Il presidente sarà eletto tra i tre nominati dal Quirinale o i tre sorteggiati dal parlamento. Secondo l'Associazione nazionale magistrati, "si configura come un tribunale speciale previsto solo per la magistratura ordinaria".
Alcune di proposte parlamentari, inoltre, prevedono anche la fine dell’obbligatorietà dell’azione penale. In sostanza, di fronte ad una notizia di reato, il pubblico ministero deve procedere con un’indagine. Si tratta di un principio che garantisce sia l’indipendenza dei pubblici ministeri, sia l’uguaglianza dei cittadini di fronte alla legge.

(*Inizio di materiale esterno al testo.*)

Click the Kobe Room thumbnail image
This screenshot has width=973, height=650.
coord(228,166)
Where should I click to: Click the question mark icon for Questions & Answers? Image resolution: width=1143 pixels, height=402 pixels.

Secondo le Camere penali, tuttavia, si tratta di un principio inattuale, anche considerando il carico di notizie di reato che arrivano alle procure. Negli uffici giudiziari sommersi da fascicoli, i vertici organizzano il lavoro in base a linee guida da seguire. Secondo l’associazione degli avvocati penalisti, però, bisogna “sottrarre alla discrezionalità priva di controllo delle procure scelte di politica criminale, che necessitano di trasparenza e legittimazione democratica”. Per questo appoggiano le proposte parlamentari che modificano l’articolo 112 della Costituzione secondo cui “il pubblico ministero ha l’obbligo di esercitare l’azione penale”, ma soltanto “nei casi e nei modi previsti dalla legge”. E quindi sarebbe il parlamento a stabilire quali siano i reati su cui i pm possono agire con priorità.
“I disegni di legge in discussione conferirebbero alle fluttuanti maggioranze politiche il potere di modellare direttamente il contenuto e la direzione dell’azione penale e, conseguentemente, anche il potere di controllare l’attuazione delle direttive legislative da parte dei pubblici ministeri, con il pericolo di soluzioni scarsamente rispettose dei canoni dell’eguaglianza e della ragionevolezza”, sostiene il giudice Piergiorgio Morosini.
“L’obbligatorietà dell’azione penale non deve essere subordinata a condizioni legislative”, afferma il professore Giorgio Spangher, professore emerito di procedura penale presso l’Università degli Studi di Roma “La Sapienza”, già membro laico del Csm.
Per aumentare l'autonomia del giudice, la riforma rischia di creare invece un pm "super-poliziotto": "Si tratterebbe del potere dello Stato più forte che si sia mai avuto in un ordinamento costituzionale dell’epoca contemporanea"
Tra i possibili effetti collaterali di queste riforme, c'è il rischio che separando le carriere con l’obiettivo di avere un giudice terzo si crei la figura di un “super-poliziotto” o di un “avvocato della polizia”. In altri termini, se finora il pm può essere considerato come un filtro alle indagini della polizia giudiziaria, che ha l’obbligo – previsto dal codice di procedura penale – di cercare e raccogliere anche le prove a favore degli indagati, in caso di approvazione della riforma il suo ruolo potrebbe diventare pari a quello di un rappresentante delle forze di polizia che si ostinerebbe a cercare la condanna degli indagati.
Secondo il giudice Morosini, si creerebbe così un “corpo separato di funzionari pubblici (...) altamente specializzato” che però “risponde solo a se stesso”: “Si tratterebbe del potere dello Stato più forte che si sia mai avuto in un ordinamento costituzionale dell’epoca contemporanea”, sentenzia. Azzariti fa notare che si aumenterebbe il corporativismo, un effetto che invece si vuole combattere.